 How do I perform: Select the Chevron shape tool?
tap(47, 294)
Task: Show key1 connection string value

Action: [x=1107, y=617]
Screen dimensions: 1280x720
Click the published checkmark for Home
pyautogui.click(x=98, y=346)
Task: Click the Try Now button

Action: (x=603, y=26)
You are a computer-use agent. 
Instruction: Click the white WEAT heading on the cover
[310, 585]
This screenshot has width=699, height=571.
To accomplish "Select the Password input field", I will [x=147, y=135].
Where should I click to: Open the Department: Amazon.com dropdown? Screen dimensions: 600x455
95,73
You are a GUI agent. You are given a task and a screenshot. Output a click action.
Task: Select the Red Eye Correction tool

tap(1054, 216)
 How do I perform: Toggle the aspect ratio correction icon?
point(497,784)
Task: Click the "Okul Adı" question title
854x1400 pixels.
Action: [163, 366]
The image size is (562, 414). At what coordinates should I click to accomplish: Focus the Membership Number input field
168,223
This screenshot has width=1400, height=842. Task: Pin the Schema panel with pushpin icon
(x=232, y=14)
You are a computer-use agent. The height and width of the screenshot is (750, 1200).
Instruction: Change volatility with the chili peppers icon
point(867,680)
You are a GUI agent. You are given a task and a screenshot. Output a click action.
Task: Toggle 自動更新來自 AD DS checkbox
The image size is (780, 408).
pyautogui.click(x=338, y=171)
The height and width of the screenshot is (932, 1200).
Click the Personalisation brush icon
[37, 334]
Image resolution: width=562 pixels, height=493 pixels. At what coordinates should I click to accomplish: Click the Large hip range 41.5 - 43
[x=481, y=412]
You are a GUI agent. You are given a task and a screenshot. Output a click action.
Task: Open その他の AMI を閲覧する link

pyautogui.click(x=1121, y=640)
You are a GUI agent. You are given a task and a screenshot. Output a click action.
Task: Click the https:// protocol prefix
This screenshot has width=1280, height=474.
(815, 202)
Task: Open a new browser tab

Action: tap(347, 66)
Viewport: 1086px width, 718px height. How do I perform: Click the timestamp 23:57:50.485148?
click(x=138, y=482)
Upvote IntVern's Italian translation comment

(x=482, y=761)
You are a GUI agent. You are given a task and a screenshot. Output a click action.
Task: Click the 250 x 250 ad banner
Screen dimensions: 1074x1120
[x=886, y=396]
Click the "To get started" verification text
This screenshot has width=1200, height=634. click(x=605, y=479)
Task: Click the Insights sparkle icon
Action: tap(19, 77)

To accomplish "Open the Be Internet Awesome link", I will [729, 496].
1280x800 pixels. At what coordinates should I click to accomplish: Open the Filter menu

Your assignment:
Report the number of lines in the material above that include the string "computer". Nothing else belongs in the answer.

Exercise solution:
2